• [Short exercise A]:
Please reproduce the passage about writing word for word, starting with "I sit down in" and going on through "stats are fairing...".

• [Text]:
════════════════════
Saturday 9:15 AM
“Where are you going, Dad?”
“Upstairs to write for a while.”
“But we were gonna watch a family movie together.”
“Alright guys...I’ve seen this movie before and I need to get some writing done.”
“Hey honey, before you start writing, will you throw down the laundry from our bathroom and help me sort it real quick?”
I sit down in front of my laptop and suddenly remember that I haven’t checked my email or Facebook account in two days. I should probably make sure there’s nothing important awaiting my response. I wonder how Tim Tebow’s stats are fairing...
“Dad, Mom said it’s time for lunch.”
“Hey honey, where are you going?”
“Upstairs to write.”
“But you’ve been writing all morning!”
Does this sound like the conversations in your home (or in your head) every time you think about sitting down to write? Sure, every writer experiences the occasional supernoval flare of a new story idea; fingers cramping, struggling to keep pace with the deluge pouring from your neocortex. It’s only when your bladder threatens to drown you that you look down and realize two hours and four thousand words have passed and you really feel this time that you’re well on your way towards the next New York Times Best Seller!
════════════════════
Data listing:
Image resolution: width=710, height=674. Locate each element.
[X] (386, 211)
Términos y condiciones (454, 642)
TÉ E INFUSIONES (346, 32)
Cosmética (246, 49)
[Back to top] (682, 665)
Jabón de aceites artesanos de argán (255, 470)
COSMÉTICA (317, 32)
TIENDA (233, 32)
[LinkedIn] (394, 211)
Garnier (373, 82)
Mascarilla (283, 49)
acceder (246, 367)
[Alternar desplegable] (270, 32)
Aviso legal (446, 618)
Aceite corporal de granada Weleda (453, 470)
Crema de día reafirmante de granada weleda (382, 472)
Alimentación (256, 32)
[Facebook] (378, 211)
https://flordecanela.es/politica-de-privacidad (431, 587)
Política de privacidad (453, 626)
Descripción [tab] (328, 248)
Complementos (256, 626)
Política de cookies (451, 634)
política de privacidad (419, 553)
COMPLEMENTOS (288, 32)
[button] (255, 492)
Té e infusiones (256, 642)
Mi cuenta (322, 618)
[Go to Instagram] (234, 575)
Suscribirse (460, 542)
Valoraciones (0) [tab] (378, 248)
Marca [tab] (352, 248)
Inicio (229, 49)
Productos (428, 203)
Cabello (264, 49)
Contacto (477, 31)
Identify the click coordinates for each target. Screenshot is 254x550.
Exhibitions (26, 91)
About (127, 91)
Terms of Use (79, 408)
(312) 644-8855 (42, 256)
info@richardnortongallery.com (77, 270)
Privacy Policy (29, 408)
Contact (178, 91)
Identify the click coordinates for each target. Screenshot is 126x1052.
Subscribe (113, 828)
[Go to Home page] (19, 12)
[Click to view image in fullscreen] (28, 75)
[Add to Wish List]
════════════════════
• [Short exercise B]:
Write out the rows of the data listing exactly, starting with the first row and going on through the line that contains "política de privacidad (419, 553)".

• [Task solution A]:
I sit down in front of my laptop and suddenly remember that I haven’t checked my email or Facebook account in two days. I should probably make sure there’s nothing important awaiting my response. I wonder how Tim Tebow’s stats are fairing...

• [Task solution B]:
Image resolution: width=710, height=674. Locate each element.
[X] (386, 211)
Términos y condiciones (454, 642)
TÉ E INFUSIONES (346, 32)
Cosmética (246, 49)
[Back to top] (682, 665)
Jabón de aceites artesanos de argán (255, 470)
COSMÉTICA (317, 32)
TIENDA (233, 32)
[LinkedIn] (394, 211)
Garnier (373, 82)
Mascarilla (283, 49)
acceder (246, 367)
[Alternar desplegable] (270, 32)
Aviso legal (446, 618)
Aceite corporal de granada Weleda (453, 470)
Crema de día reafirmante de granada weleda (382, 472)
Alimentación (256, 32)
[Facebook] (378, 211)
https://flordecanela.es/politica-de-privacidad (431, 587)
Política de privacidad (453, 626)
Descripción [tab] (328, 248)
Complementos (256, 626)
Política de cookies (451, 634)
política de privacidad (419, 553)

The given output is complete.